Città del Vaticano , 10 March, 2021 / 9:35 AM
Come di consueto, anche per i viaggi passati, l'Udienza Generale di oggi è dedicata al recente viaggio apostolico in Iraq. Dalla Biblioteca del Palazzo Apostolico il Papa ricorda quei giorni storici appena trascorsi.
"Nei giorni scorsi il Signore mi ha concesso di visitare l’Iraq, realizzando un progetto di San Giovanni Paolo II. Mai un Papa era stato nella terra di Abramo; la Provvidenza ha voluto che ciò accadesse ora, come segno di speranza dopo anni di guerra e terrorismo e durante una dura pandemia", dice subito il Papa.
"Dopo questa Visita, il mio animo è colmo di gratitudine. Gratitudine a Dio e a tutti coloro che l’hanno resa possibile: al Presidente della Repubblica e al Governo dell’Iraq; ai Patriarchi e ai Vescovi del Paese, insieme a tutti i ministri e i fedeli delle rispettive Chiese; alle Autorità religiose, a partire dal Grande Ayatollah Al-Sistani, con il quale ho avuto un incontro indimenticabile nella sua residenza a Najaf", sottolinea cosi Francesco la sua felicità, già espressa anche durante la conferenza stampa ai giornalisti sul volo papale.
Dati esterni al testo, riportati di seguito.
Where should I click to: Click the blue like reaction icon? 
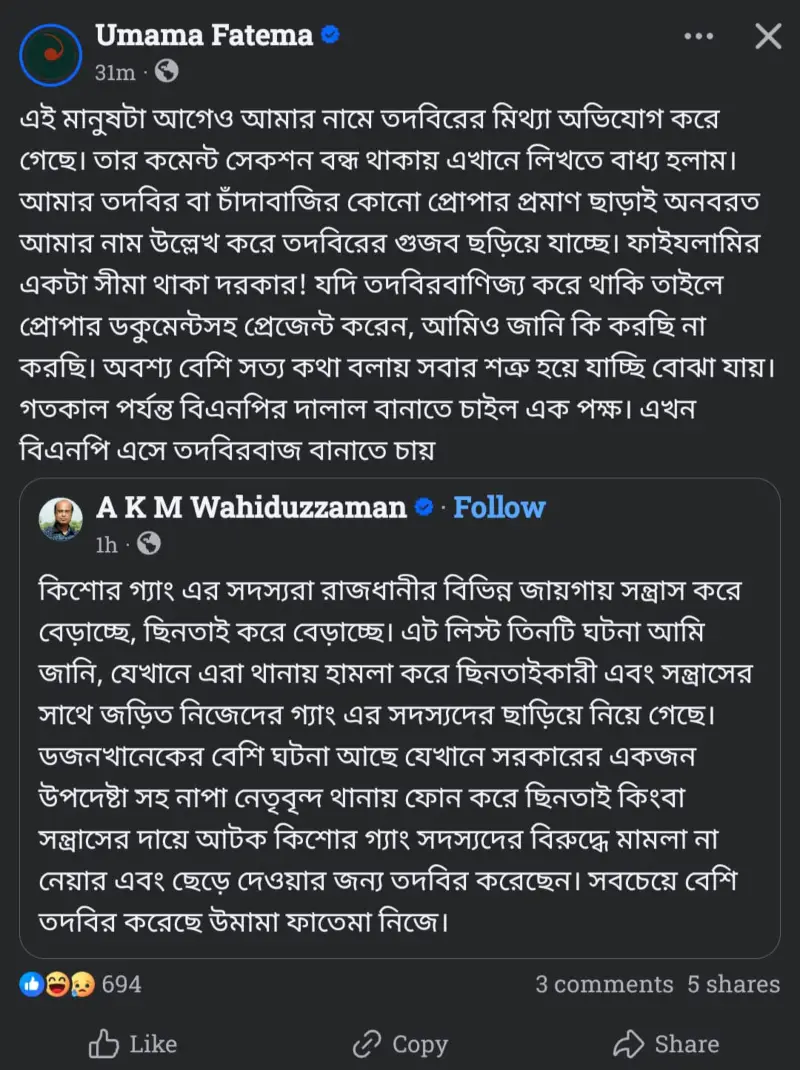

L'Iraq è un paese martoriato. E Francesco ha sentito il peso di questa croce, "una croce grande, come quella posta all’entrata di Qaraqosh. L’ho sentito in modo particolare vedendo le ferite ancora aperte delle distruzioni, e più ancora incontrando e ascoltando i testimoni sopravvissuti alle violenze, alle persecuzioni, all’esilio... E nello stesso tempo ho visto intorno a me la gioia di accogliere il messaggero di Cristo".
"La gente che aspettava il Papa per cinque ore in piedi. Aspettava e nei loro occhi c'èra la speranza", dice il Papa a braccio.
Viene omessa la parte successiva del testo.